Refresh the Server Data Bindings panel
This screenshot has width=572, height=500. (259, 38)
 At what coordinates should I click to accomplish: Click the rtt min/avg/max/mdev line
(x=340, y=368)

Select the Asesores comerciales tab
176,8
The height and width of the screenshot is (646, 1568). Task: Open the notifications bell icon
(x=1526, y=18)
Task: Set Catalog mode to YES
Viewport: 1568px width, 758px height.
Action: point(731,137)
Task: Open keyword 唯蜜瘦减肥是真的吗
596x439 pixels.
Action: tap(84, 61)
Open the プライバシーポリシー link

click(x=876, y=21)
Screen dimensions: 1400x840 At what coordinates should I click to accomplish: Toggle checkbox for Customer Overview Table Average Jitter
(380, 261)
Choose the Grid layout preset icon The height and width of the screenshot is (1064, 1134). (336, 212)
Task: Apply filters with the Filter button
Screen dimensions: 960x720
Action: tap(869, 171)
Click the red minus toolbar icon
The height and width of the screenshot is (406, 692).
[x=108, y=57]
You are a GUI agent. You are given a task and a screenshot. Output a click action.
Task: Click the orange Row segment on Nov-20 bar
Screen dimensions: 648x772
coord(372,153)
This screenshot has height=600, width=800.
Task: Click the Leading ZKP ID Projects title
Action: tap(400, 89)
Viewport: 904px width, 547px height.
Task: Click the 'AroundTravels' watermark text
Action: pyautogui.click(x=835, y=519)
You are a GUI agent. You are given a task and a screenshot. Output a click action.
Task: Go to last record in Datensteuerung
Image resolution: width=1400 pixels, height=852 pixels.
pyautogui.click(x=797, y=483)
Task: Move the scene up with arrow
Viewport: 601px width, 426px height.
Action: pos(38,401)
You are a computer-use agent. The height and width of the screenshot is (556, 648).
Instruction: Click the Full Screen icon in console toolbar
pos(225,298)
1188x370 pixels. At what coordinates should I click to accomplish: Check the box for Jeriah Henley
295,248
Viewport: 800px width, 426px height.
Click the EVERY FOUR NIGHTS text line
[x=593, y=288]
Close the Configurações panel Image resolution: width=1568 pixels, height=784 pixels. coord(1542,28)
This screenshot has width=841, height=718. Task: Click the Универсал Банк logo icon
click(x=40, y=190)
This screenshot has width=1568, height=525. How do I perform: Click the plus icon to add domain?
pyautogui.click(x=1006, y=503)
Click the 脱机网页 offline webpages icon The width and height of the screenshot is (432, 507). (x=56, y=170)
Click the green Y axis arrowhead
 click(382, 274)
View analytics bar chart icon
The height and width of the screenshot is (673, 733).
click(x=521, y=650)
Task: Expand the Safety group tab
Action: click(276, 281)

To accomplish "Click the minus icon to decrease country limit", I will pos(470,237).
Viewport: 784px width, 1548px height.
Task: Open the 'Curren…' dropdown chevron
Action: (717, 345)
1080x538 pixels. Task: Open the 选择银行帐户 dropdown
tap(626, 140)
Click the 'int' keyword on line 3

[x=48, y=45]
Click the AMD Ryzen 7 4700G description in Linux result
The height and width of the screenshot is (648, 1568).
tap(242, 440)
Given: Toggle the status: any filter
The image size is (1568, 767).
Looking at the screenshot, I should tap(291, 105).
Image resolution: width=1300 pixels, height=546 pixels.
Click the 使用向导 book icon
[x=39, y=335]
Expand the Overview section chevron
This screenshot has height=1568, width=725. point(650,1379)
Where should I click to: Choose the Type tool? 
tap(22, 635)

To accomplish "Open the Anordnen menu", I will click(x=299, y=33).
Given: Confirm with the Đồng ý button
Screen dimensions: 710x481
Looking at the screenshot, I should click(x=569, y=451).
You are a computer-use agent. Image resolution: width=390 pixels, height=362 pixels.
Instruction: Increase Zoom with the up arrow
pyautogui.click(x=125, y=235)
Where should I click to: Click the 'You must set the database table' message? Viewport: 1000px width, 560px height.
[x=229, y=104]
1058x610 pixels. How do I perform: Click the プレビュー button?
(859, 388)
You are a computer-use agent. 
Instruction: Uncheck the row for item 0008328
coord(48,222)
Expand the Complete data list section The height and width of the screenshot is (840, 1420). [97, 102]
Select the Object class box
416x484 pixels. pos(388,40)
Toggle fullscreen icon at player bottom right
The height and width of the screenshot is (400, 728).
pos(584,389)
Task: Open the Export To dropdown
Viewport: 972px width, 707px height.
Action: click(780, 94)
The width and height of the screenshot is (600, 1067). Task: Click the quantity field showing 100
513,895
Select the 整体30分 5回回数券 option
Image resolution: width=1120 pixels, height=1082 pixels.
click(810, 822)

# # # # # # #

Task item →
The lines above that hold the word "computer" should be found and copied out.

Solution to the exercise →
You are a computer-use agent. The height and width of the screenshot is (556, 648).
You are a computer-use agent. Image resolution: width=390 pixels, height=362 pixels.
You are a computer-use agent. 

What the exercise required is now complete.